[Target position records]
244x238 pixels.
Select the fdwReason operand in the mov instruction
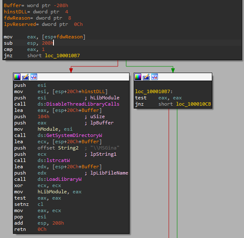[69, 37]
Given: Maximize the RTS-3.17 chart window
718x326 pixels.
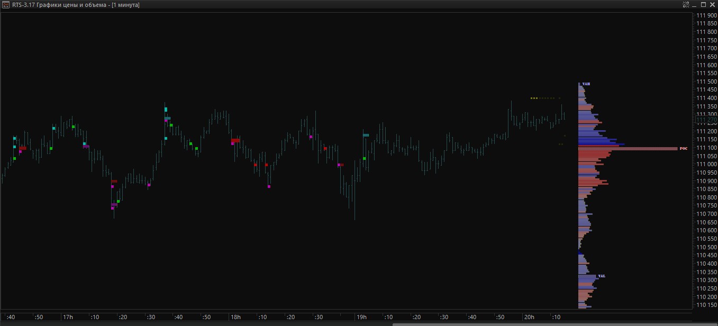Looking at the screenshot, I should pyautogui.click(x=703, y=5).
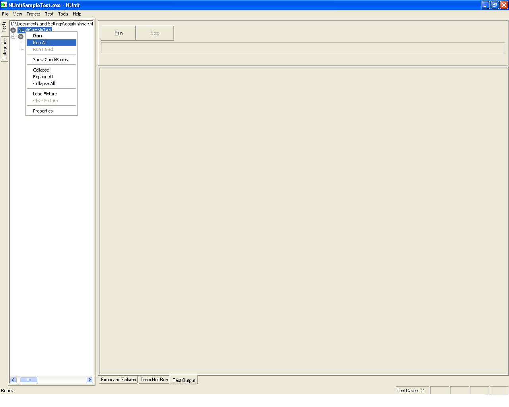Screen dimensions: 509x407
Task: Click right arrow of tree scrollbar
Action: (x=89, y=380)
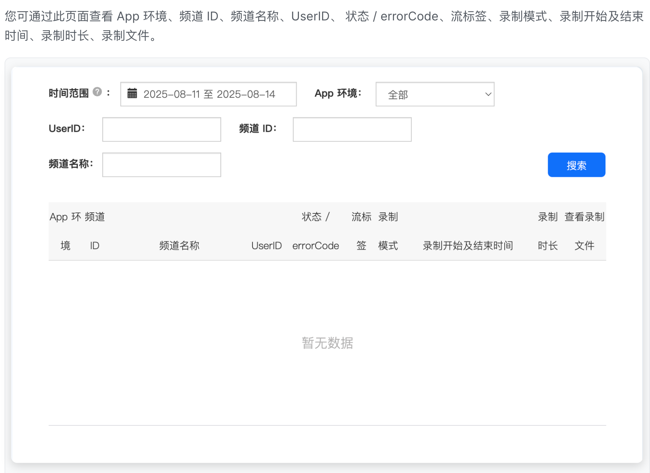Click the 录制模式 column header
Image resolution: width=650 pixels, height=473 pixels.
click(x=388, y=231)
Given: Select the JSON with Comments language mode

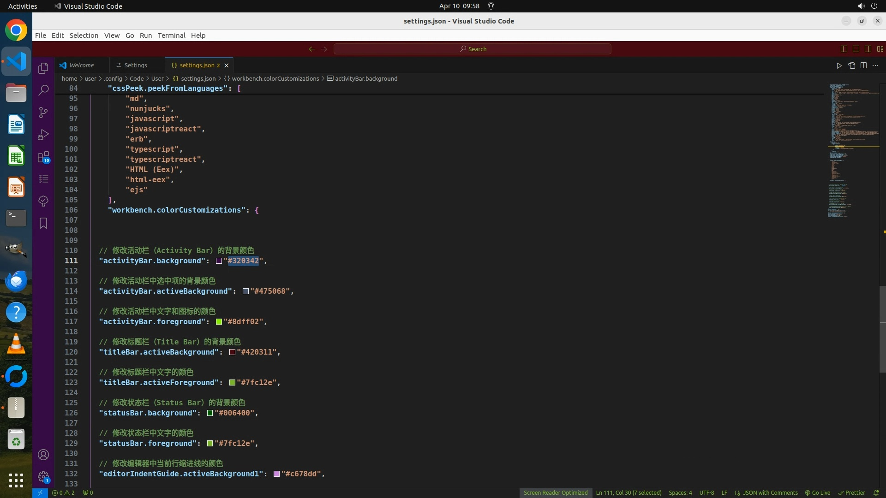Looking at the screenshot, I should click(770, 493).
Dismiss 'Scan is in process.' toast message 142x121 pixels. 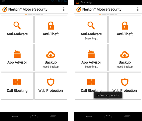(x=108, y=95)
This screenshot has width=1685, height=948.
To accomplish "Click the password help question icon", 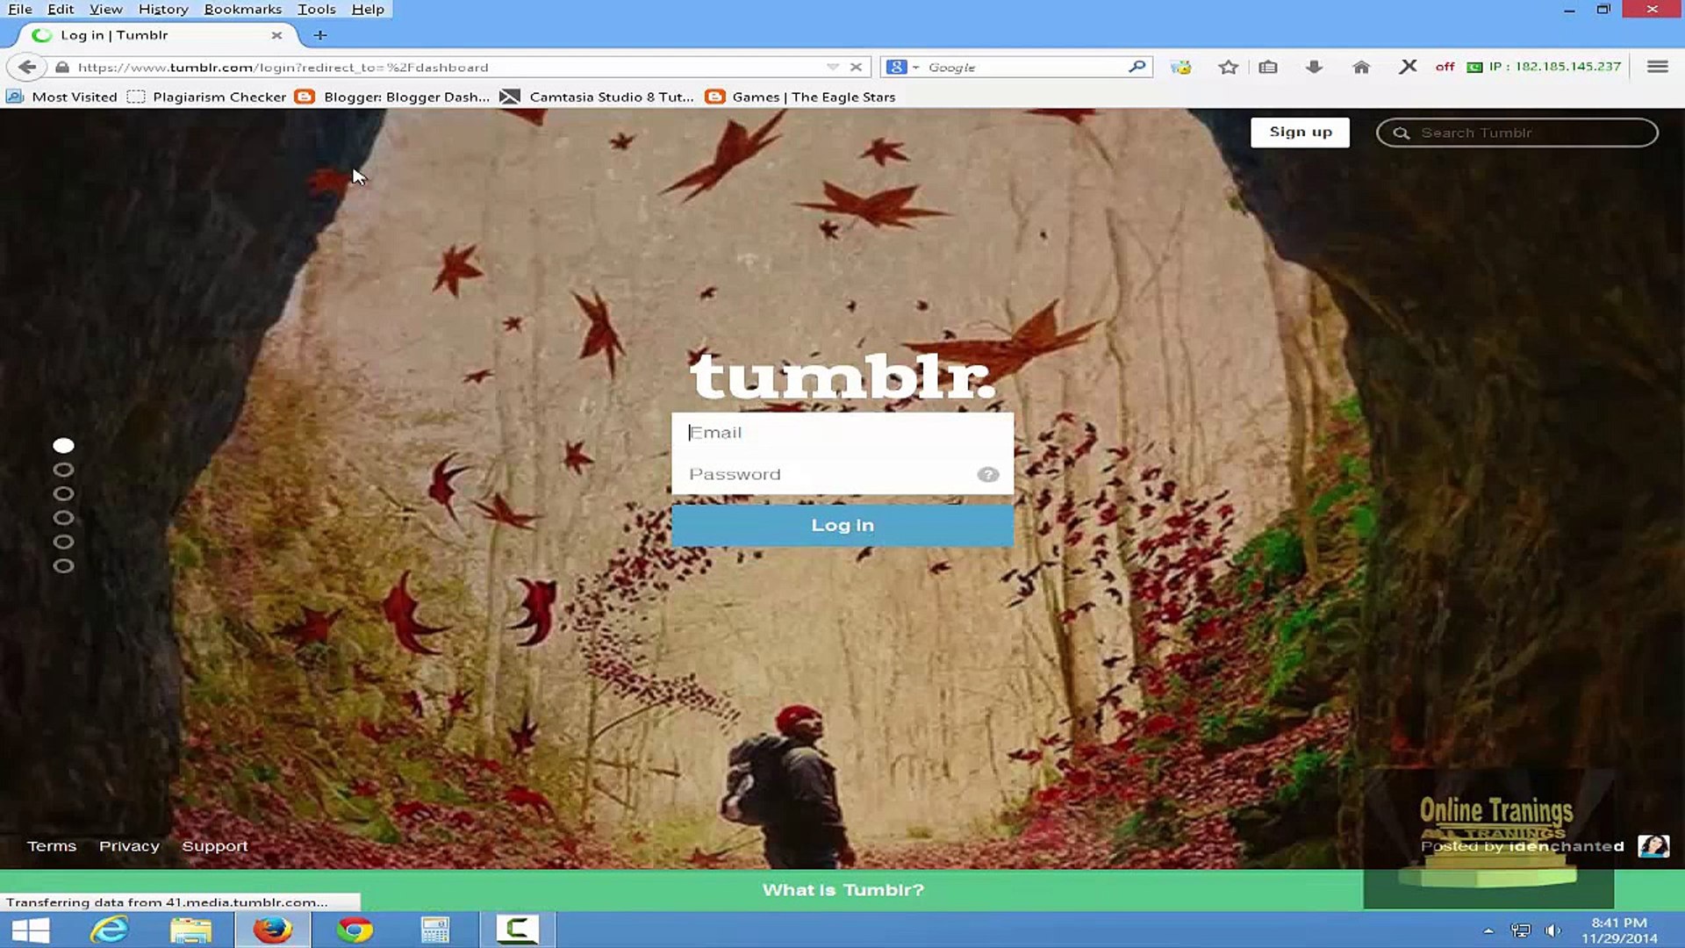I will pos(987,475).
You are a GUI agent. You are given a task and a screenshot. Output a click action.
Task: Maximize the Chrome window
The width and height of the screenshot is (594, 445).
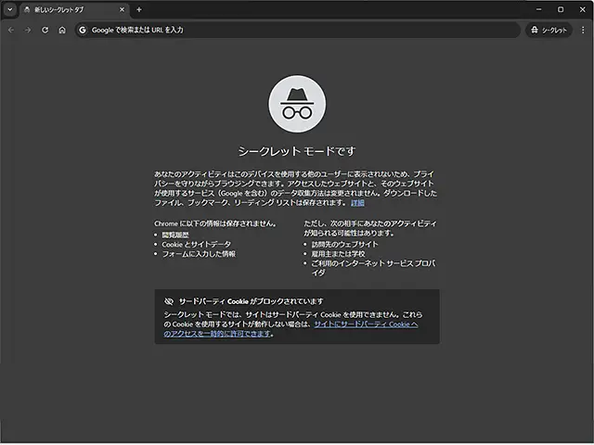click(x=560, y=9)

■ What is asked
Copy the lines of the records above verbatim, from the line containing "Given: Maximize the RTS-3.17 chart window" to the line containing "Looking at the screenshot, I should click(770, 493).", including both of those lines. Leave the pictures out of the answer.

■ Task answer
Given: Maximize the RTS-3.17 chart window
718x326 pixels.
Looking at the screenshot, I should pyautogui.click(x=703, y=5).
Screen dimensions: 509x407
Task: Click right arrow of tree scrollbar
Action: (x=89, y=380)
Click the 录制模式 column header
Image resolution: width=650 pixels, height=473 pixels.
click(x=388, y=231)
Given: Select the JSON with Comments language mode

Looking at the screenshot, I should click(770, 493).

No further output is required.